The Tribe… The village…
If you are a woman, I know you have heard these terms. There has been talk about how we need to bring back the village. Apparently, the village has died. Which sucks because as it turns out women need other women, and mothers need other mothers. We need, in our very immediate circles, people who we know have not just our backs but the the backs of our children.
But more than that, the truth is that we need people outside of our circles to be willing to help, too. Because many hands make light work, especially when talking about children.
There was once a time when children could roam the town, discover nature’s delights, go down to the river (so to speak) and be totally fine. Parents used to set boundary rules (“stay in the neighborhood,” “don’t leave our street”) and let their kids live. Of course, some kids fell victim to tragedy but many didn’t.
How? The village.
People helped out, people stepped in. People weren’t afraid of hurting each other’s feelings by parenting someone else’s kid in their absence.
Studies have shown that while neighborhoods have gotten safer, parents have become more fearful of letting their children just be kids. Rather than leaning in to the statistics though, we have decided to build our walls higher. Both physically and emotionally. That’s definitely me.
I can hardly let my kids play outside in our fenced in back yard without imagining awful scenarios. I marvel at my neighbors who are able to set those boundary rules and not fall over from anxiety. And I know those parents exist, cause while I sit bench-side at the park or basketball courts eyes locked on my kids just waiting for the next injury… their kids are there too, sans adult. And doing just fine I might add.
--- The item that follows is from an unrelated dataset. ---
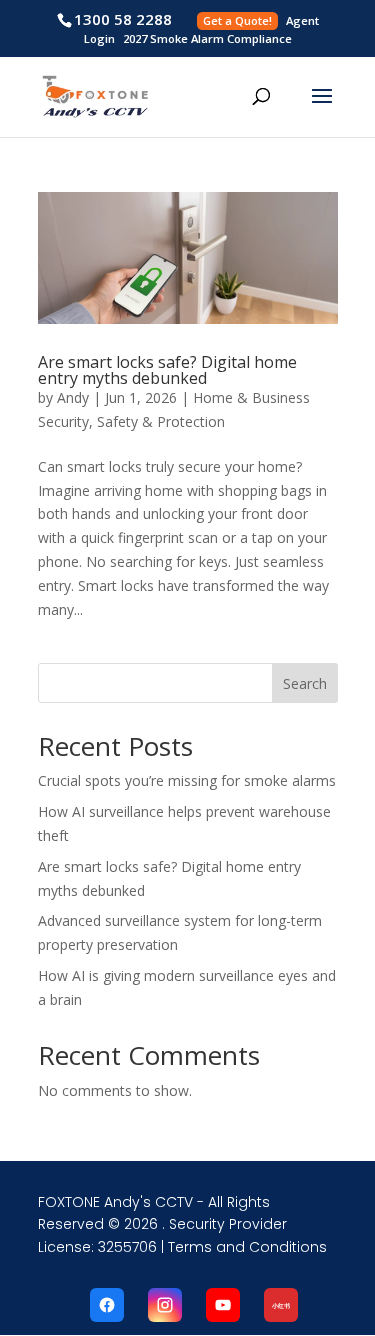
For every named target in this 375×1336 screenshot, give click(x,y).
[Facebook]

There are times though. Certain situations call for an adults eyes and ears and since I am there anyway, I step in if warranted (which is seriously so rare).
Why? Because the village.
I believe that the village worked because people weren’t so offended by others parenting their children. They welcomed it, they insisted on it. Parents worried less because they knew other adults had their eyes open.
Something happened when we started hiding behind our cell phones. While the world suddenly became accessible to us via the internet, our real life communities inevitably grew smaller. We stopped being village members and started being lone wolfs.
Enter the: “stop judging other moms” trope. Also the “we don’t want your unsolicited advice” shtick.
This might be an unpopular opinion… but I call bullshit.
If we want the village back, we have to be okay with hearing the opinions of others. We have to stop thinking that anyone who offers advice is inherently against us. Seriously… what the hell kind of sense does that make? When someone reaches out and gives their advice why is our instinct to get annoyed?
In the tribe, when one woman sees another struggle with her newborn she doesn’t just swallow her words and mind her own business. She takes the baby and says “here, try it this way.” She doesn’t leave the new mother to figure it out on her own.
Women aren’t supposed to be doing womanhood alone.
Mothers aren’t supposed to mother alone.
I believe that. So I give unsolicited advice. If you are my friend you know this to be true. I will blatantly tell you what I have tried, what has or hasn’t worked for me, and sometimes even what I think your planned actions will yield you. Not because I think I’m right, but because I give a shit. Because I care about you, and because I believe I am part of your village. I want you to succeed. I want you to feel less stressed and more confident, so I share what works for me, not because I think it will work for you, but in hopes that it can.
If you want a village, you can’t keep ignoring the wisdom of other women. You can’t keep thinking your mom, sister, friend with (more) kids/experience just doesn’t get it or is out to get you.
But most importantly… you can not keep swallowing your own wisdom just because you’re scared of coming across as “judgmental.”
We are so scared to hurt other people’s feelings that sometimes we keep our mouths shut on really important topics. We want to come across as nice, but we forget that nice isn’t always kind.
So tell your friend about pace feeding, tell your cousin their child’s chest clip is too low, tell your brother to turn his babies car seat back around. Tell your neighbor their kid was being mean at the park. Step IN when you see a child doing something they really shouldn’t be. Yes, even if their parent is right there.
Give the advice. Open up your can of wisdom. Because without it, we all struggle, some of us make big mistakes, and it’s not always necessary.
What is necessary is community, trust, and true friendship. And it has become so clear to me that if you want that… if you want the village, you’ll have to open your ears, heart, and mouth.
If you are desperate to find your village… You’ll have to start being a village member.